It doesn’t matter if the city is big or small, they all face significant challenges when trying to secure European funding. When it comes to funding to welcome, settle, and integrate migrants, cities face red tape, bureaucracy, strict deadlines and there’s a lot of leg work involved.
Often cities don’t have enough staff to aggregate all the information required in the calls for tender, or staff with sufficient experience. the process is long and complicated, very demanding, not to mention that even when funding is secure, cities face difficulties in maintaining projects and initiatives in the long term.
This article is the first of a two-part series.
Shortage of staff and lack of clarity
In Munich, for example, Magdalena Ziolek-Skrzypczak, from the Department of Labor and Economic Development, explains that often the problem is not even the procedures in themselves, “but because of our staff capacities.”
“If the city could have more staff capacities, the funds would be more often applied for by the city.
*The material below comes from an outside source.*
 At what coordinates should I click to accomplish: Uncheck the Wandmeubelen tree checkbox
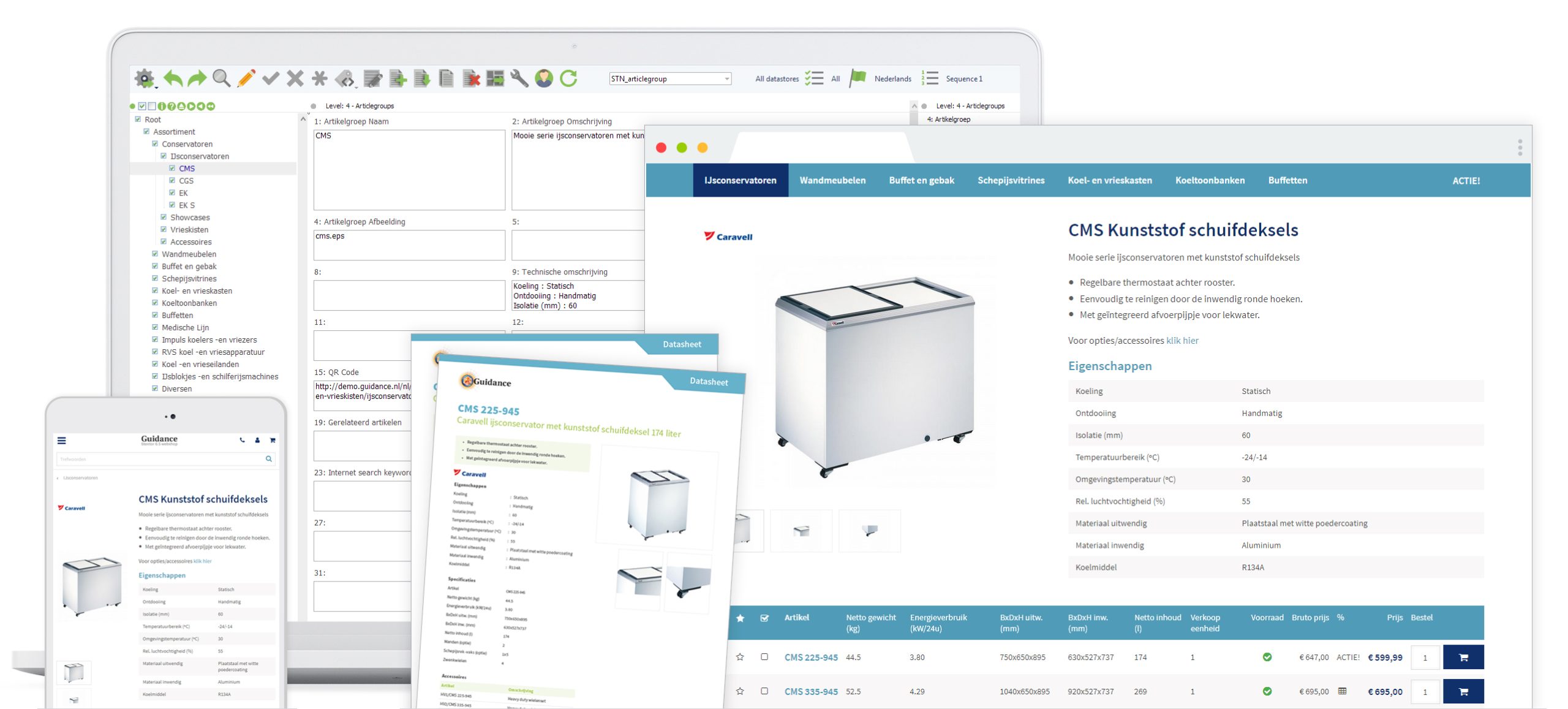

It is hard to think about any possible action on the EU side that would solve the staff problem other than financial support for example for ‘EU programme agents,’ however, we are aware that it might be more wishful thinking than a realistic plan.”
She also notes that “the big issue is changing priorities in programmes so that the continuation of the same successful projects is a challenge. Requirements for innovations are in this respect not helpful, as it is hard and not reasonable to give up established programs for new ones if it is not necessary.”
“It is often not easy to differentiate between EU and Non-EU Migrants, so programmes exclusively for Third Country Nationals are unfortunately not really a good solution. In our practical work, we experience that EU migrants often face similar challenges and establishing projects only for people coming from outside the EU leads to discrimination,” adds Ziolek-Skrzypczak.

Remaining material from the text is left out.